Sugar cookies have always been a beloved treat, known for their tender, crumbly texture and sweet, buttery flavor. While there are countless variations of sugar cookies, one of the most well-known versions traces back to the mid-1700s in Nazareth, Pennsylvania.
The Nazareth Sugar Cookie, created by German Protestant settlers, became the official cookie of the Commonwealth of Pennsylvania. Despite the many adaptations of the recipe, they all share a similar base: a rich, buttery biscuit topped with sugar or icing.
Inspired by this classic, I decided to create my own version of sugar cookies, featuring the delightful flavors of dried cranberries and pecan nuts — a distinctly American twist!

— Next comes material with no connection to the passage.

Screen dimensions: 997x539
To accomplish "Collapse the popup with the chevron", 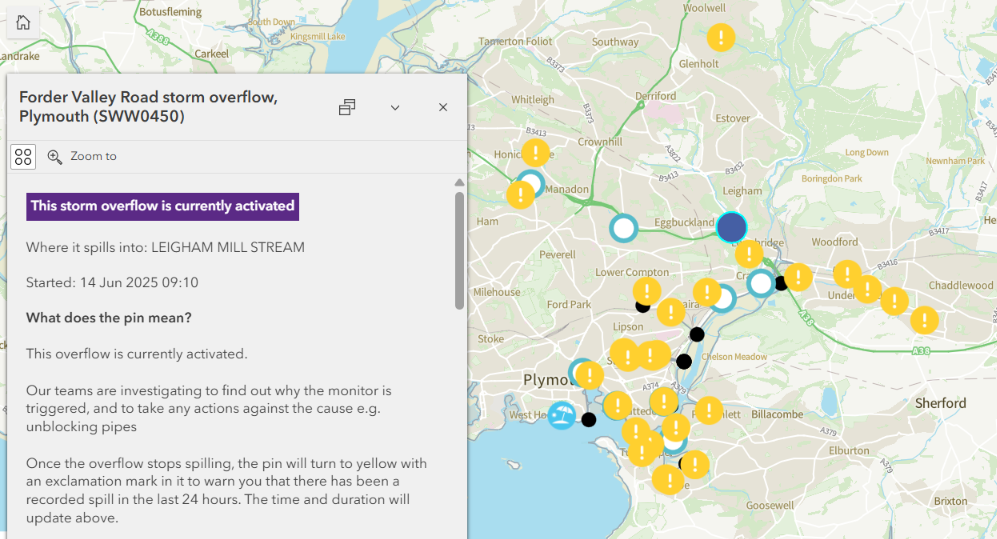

What makes this recipe even better is that the dough can be stored in the freezer, so you can bake fresh cookies whenever friends drop by for tea. Whether you use cranberries and pecans, or experiment with different flavors, the possibilities for these cookies are endless.
Try adding ginger with chopped macadamia nuts, currants with orange zest, or white chocolate and pistachios for a new twist each time.
What You Need:
- 250 g butter, softened
- 2/3 cup soft icing mixture (confectioner’s sugar)
- 2 egg yolks
- 1 teaspoon vanilla extract
- Pinch of salt
- 2 cups plain flour
- 3/4 cup dried cranberries, cut in half
- 3/4 cup pecan nut pieces
- Extra caster sugar, for dusting
How to Make It:
- Cream the Butter and Sugar
In a medium-sized mixing bowl, beat the softened butter using an electric beater until soft and creamy. Add the icing sugar and continue to beat until the mixture is well combined. - Add the Wet Ingredients
Mix in the egg yolks, vanilla extract, and a pinch of salt. Beat well until everything is fully incorporated. - Add the Cranberries and Pecans
Using a wooden spoon, stir in the dried cranberries and pecan nut pieces. Then, gradually fold in the plain flour until the dough comes together and becomes soft. - Chill the Dough
Wrap the dough in cling film and refrigerate it for about 30 minutes until it becomes firm. - Shape the Dough
Divide the dough into two equal portions and roll each into a thick sausage shape. You may need to dust your hands with a little extra flour to prevent the dough from sticking. - Refrigerate Again
Wrap the dough sausages tightly with cling film and refrigerate them for an additional hour. If you want to store the dough longer, you can also freeze it at this point for up to three to four weeks. - Prepare to Bake
Preheat your oven to 165°C (330°F). Unwrap the dough, sprinkle each roll with about 1 tablespoon of caster sugar all over the outside. - Cut and Bake
Using a sharp knife, slice the dough into 1 cm thick rounds and place them on a baking sheet lined with silicone paper, leaving about 1 cm of space between each cookie. Bake for 20 minutes or until the cookies are lightly golden around the edges. - Cool and Store
Let the cookies cool on a wire rack. Store them in an airtight container, and they will stay fresh for 4-5 days.
These cranberry and pecan sugar cookies are a delightful twist on the classic American treat, combining the sweet, buttery flavor of sugar cookies with the tartness of cranberries and the richness of pecans.
Whether you bake them fresh for a tea party or have them ready in the freezer for whenever the mood strikes, they’re sure to be a hit. Their crisp texture and sweet flavor make them the perfect snack for any occasion, and with so many flavor variations to try, you’ll never get bored of this simple yet delicious recipe!
FAQs
Can I use other nuts instead of pecans?
Yes, you can substitute pecans with other nuts such as walnuts or macadamias, depending on your preference.
How do I store the dough if I want to keep it longer?
You can store the dough in the freezer for up to 3-4 weeks. Just wrap it tightly in cling film and place it in an airtight container.
Can I make these cookies without the dried cranberries?
Absolutely! You can replace the cranberries with other dried fruits like currants, raisins, or chopped dried apricots.
How do I know when the cookies are done baking?
The cookies are done when they turn a light golden brown around the edges. Keep an eye on them towards the end of the baking time to avoid over-baking.
Can I make these cookies without refrigeration?
The dough benefits from chilling as it helps the cookies hold their shape better during baking, but if you’re in a rush, you can skip the refrigeration step.